*TEXTAUSSCHNITT:*
• • • • •
Tote Schnecken, Benzingestank und Lagerprobleme: Wem der elektrische Rasenmäher für seine kleine Wiese zu unpraktisch erscheint, der kann mit einer Sense Schwung in die Gartenarbeit bringen. Sensenworkshops lehren Schleif- und Schwingtechnik.

Von Jörn Haarmann | 20.08.2013
    Jeder hat selbst in der Hand, sich umweltverträglicher zu verhalten - was dem Spaß an manchen Dingen durchaus keinen Abbruch tut. Zum Beispiel beim Wiesemähen. Jahrhundertelang ging das ohne Strom und Benzin, mit Sensen nämlich. Aber wer kann das schon noch? Im Freilichtmuseum im lippischen Detmold gibt es zum Beispiel solche Leute, und die geben ihr Wissen gerne weiter. Gewusst wie also – der richtige Schwung fürs Mähen mit der Sense – die Reportage von Jörn Haarmann.

    "Ich fass mal mit an, den rechten Fuß vor. Das Blatt immer auf dem Boden lassen und jetzt einen Halbkreis beschreiben. Und Ratsch! Und Ratsch! Man muss sich zwingen, am Anfang das Blatt immer flach aufn Boden! Ja, das sieht doch schon gut aus dort drüben."

    Landschaftsökologin Susanne Kurz schaut ganz genau hin, wie sich die Teilnehmer ihres Sensenworkshops machen. Acht Männer und zwei Frauen haben sich daran gemacht, eine große Wildblumenwiese im Detmolder Freilichtmuseum per Hand zu mähen. Schritt für Schritt schneiden die Sensenblätter durch das Gras wie heiße Messer durch Butter. Auch bei Kursteilnehmer Lutz Carta klappt es schon ganz gut:

    "Es macht sehr viel Spaß, und es ist jetzt auch körperlich nicht so anstrengend, wie man das vermutet. Es geht relativ leicht, man muss sich aber sehr konzentrieren auf das, was man alles gleichzeitig machen muss. Sensenblatt auf dem Boden halten, Oberkörper drehen, das ist schon Koordinationsarbeit."
• • • • •
*Einträge der Sammlung:*
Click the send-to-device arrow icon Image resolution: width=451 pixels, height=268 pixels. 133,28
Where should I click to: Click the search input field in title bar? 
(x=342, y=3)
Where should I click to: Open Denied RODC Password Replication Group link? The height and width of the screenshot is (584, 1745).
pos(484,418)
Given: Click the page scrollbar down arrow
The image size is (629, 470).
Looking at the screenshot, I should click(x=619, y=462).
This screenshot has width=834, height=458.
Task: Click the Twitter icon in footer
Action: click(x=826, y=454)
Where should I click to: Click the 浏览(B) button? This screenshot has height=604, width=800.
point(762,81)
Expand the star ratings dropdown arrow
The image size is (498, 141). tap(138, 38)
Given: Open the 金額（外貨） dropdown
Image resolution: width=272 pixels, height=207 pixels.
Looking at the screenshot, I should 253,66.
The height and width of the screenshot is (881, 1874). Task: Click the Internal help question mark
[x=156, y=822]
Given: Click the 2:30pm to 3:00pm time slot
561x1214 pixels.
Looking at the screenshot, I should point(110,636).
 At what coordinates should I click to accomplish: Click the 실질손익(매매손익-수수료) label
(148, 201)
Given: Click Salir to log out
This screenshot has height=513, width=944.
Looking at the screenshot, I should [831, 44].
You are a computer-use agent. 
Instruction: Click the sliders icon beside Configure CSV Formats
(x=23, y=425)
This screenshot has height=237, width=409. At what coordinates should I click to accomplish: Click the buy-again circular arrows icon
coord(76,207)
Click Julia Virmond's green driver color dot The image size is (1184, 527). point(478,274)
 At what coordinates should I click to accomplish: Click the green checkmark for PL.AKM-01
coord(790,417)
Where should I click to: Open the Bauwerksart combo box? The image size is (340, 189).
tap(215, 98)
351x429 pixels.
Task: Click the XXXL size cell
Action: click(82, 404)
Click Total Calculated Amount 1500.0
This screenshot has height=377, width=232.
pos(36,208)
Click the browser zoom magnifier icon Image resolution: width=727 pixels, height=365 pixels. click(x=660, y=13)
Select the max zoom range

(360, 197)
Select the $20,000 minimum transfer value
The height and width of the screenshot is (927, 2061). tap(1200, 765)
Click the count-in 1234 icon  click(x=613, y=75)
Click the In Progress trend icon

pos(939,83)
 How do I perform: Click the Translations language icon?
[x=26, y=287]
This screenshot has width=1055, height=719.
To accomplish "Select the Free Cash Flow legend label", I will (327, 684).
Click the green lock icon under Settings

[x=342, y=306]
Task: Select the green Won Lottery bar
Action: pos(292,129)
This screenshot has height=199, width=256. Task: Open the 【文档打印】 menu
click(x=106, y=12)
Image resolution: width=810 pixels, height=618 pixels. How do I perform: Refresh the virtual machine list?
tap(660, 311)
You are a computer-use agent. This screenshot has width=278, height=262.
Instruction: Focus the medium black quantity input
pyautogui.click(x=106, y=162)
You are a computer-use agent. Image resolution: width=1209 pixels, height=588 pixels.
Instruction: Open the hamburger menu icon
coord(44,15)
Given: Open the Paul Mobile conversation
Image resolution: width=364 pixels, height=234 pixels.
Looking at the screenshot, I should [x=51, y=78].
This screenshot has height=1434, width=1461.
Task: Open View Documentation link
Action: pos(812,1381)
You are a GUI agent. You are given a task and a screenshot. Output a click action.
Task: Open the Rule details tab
• • • • •
*AUFGABEN:*
A. Schreib den Abschnitt von „Tote Schnecken, Benzingestank“ bis einschließlich „Schleif- und Schwingtechnik.“ aus dem Text über das Sensenmähen neu und setze dabei „Rasenfläche“ an die Stelle von „Wiese“.
B. Setze den Text über das Sensenmähen nach seinem letzten Satz fort.
Die Daten stehen in keinem Zusammenhang mit dem Text über das Sensenmähen.

*LÖSUNGEN:*
A.
Tote Schnecken, Benzingestank und Lagerprobleme: Wem der elektrische Rasenmäher für seine kleine Rasenfläche zu unpraktisch erscheint, der kann mit einer Sense Schwung in die Gartenarbeit bringen. Sensenworkshops lehren Schleif- und Schwingtechnik.

B.
    Wichtig ist auch, bei der Sensenbewegung nicht zu schnell zu laufen. Susanne Kurz:

    "Dass die Leute immer meinen, jetzt muss ich aber richtig viel schaffen und zu schnell nach vorne wandern. Und dann bleibt dazwischen immer was stehen. Also man muss wirklich an einer Stelle stehen bleiben und von da aus erst mal zwei, dreimal Schwung machen und dann auch nicht so einen Riesenschritt, sondern sich Zentimeter um Zentimeter vorarbeiten."

    Fast über zwei Jahrtausende wurden Wiesen und Getreidefelder gesenst. Doch die fortschreitende Technisierung verdrängte das alte Handwerk aus Landwirtschaft und Gärten. Inzwischen aber nimmt die Nachfrage wieder deutlich zu, ohne Lärm und Benzinverbrauch mähen zu können, beobachtet Dirk Tornede. Der gelernte Landwirt koordiniert die Umweltbildung beim Naturschutzbund in Detmold.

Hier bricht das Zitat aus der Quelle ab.